MANUTENCOOP FACILITY: S&P Assigns 'B+' CCR; Outlook Stable
-----------------------------------------------------------
Standard & Poor's Ratings Services said that it has assigned its
'B+' long-term corporate credit rating to Italy-based facility
services provider Manutencoop Facility Management SpA (MFM).  The
outlook is stable.

At the same time, S&P assigned its 'B+' issue rating to MFM's
EUR425 million senior secured notes.  The recovery rating on the
notes is '3', indicating S&P's expectation of meaningful (50%-
70%) recovery for lenders in the event of a payment default.

The rating on MFM reflects S&P's assessment of the company's
financial risk profile as "highly leveraged" and business risk
profile as "fair," as S&P's criteria defines these terms.
Because of the company's cooperative ownership and moderate
financial policy, the rating is one notch above S&P's matrix
guidance.

MFM has weaker geographic diversity than larger international
facility management companies.  It has operations only in Italy,
and its business is sensitive to Italy's continued depressed
economic environment.  Furthermore, the Italian facility service
market is highly fragmented and competitive.  MFM has high
working capital needs owing to the delay in payments from public
administration, which is a common industry feature in Italy.

Nonetheless, MFM has a leading position in the Italian facility
service market, and good visibility of future revenues due to its
long-term contracts, especially with public sector clients.
Additionally, S&P's business risk profile assessment is supported
by MFM's diverse product offering, and higher EBITDA margins than
industry peers, given its presence in the higher margin
laundering and sterilization segment, which has posted an EBITDA
margin above 24% for the past three years.  MFM's operating
efficiency benefits from a flexible cost base; it is exposed to
wage cost inflation, but this can be passed on to customers,
albeit with a time lag.

S&P assess the company's management and governance as "fair,"
reflecting its experienced management team and cooperative
controlling ownership.

____

[WHAT YOU NEED TO DO]
A: Can you condense the paragraph beginning "MFM has weaker geographic diversity" in the Manutencoop rating notice into a short bulleted list of its main facts?
B: Would you retype the Manutencoop rating notice word for word between "Because of the" and "feature in Italy.", inclusive?

____

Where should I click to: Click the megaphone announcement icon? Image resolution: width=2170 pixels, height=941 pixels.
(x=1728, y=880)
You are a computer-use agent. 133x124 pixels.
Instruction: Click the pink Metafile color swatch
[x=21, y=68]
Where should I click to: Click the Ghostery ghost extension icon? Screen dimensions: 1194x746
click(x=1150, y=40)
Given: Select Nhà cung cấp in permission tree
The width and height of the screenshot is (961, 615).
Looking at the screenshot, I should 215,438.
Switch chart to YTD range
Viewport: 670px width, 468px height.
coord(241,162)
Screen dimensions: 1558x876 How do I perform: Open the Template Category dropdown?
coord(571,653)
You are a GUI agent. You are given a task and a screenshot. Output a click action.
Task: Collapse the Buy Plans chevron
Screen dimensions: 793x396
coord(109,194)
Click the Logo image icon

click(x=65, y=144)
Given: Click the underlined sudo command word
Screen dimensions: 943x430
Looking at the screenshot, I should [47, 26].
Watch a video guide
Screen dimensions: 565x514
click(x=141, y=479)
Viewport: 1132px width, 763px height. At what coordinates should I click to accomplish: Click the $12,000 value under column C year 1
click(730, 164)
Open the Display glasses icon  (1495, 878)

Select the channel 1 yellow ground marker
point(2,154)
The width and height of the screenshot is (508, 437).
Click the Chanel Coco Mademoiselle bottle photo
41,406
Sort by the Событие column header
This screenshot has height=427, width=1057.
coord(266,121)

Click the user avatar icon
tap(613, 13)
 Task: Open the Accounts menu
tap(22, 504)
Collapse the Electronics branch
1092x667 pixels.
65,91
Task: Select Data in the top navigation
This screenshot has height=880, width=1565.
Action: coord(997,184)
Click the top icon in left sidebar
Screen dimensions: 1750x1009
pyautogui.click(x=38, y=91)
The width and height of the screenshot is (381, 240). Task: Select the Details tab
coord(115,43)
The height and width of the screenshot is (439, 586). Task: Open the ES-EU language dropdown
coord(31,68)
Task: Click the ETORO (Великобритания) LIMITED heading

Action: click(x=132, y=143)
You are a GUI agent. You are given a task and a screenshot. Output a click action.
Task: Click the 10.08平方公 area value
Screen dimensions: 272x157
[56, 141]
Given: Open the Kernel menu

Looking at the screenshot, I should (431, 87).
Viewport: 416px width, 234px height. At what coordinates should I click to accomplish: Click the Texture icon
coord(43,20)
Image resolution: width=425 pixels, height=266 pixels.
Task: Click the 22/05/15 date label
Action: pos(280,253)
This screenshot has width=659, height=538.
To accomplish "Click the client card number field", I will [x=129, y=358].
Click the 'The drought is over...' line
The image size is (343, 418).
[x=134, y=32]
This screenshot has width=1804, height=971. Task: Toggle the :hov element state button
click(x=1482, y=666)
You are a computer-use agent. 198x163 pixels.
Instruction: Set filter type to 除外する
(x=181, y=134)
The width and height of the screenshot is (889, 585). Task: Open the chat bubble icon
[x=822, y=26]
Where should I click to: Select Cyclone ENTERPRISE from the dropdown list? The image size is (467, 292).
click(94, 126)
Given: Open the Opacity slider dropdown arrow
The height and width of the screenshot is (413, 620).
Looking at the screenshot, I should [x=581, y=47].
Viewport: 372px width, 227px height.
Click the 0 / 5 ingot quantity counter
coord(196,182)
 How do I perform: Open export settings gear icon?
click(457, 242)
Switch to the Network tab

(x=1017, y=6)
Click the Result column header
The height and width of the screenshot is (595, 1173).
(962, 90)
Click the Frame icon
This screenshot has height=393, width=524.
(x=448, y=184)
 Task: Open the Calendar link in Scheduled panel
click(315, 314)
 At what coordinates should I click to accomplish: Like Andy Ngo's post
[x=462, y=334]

____

[ANSWERS BELOW]
A:
- MFM is less geographically diverse than larger international facility management companies.
- It operates only in Italy, so its business is sensitive to Italy's continued depressed economy.
- The Italian facility service market is highly fragmented and competitive.
- Delayed payments from public administration, common in Italy, give MFM high working capital needs.

B:
Because of the company's cooperative ownership and moderate
financial policy, the rating is one notch above S&P's matrix
guidance.

MFM has weaker geographic diversity than larger international
facility management companies.  It has operations only in Italy,
and its business is sensitive to Italy's continued depressed
economic environment.  Furthermore, the Italian facility service
market is highly fragmented and competitive.  MFM has high
working capital needs owing to the delay in payments from public
administration, which is a common industry feature in Italy.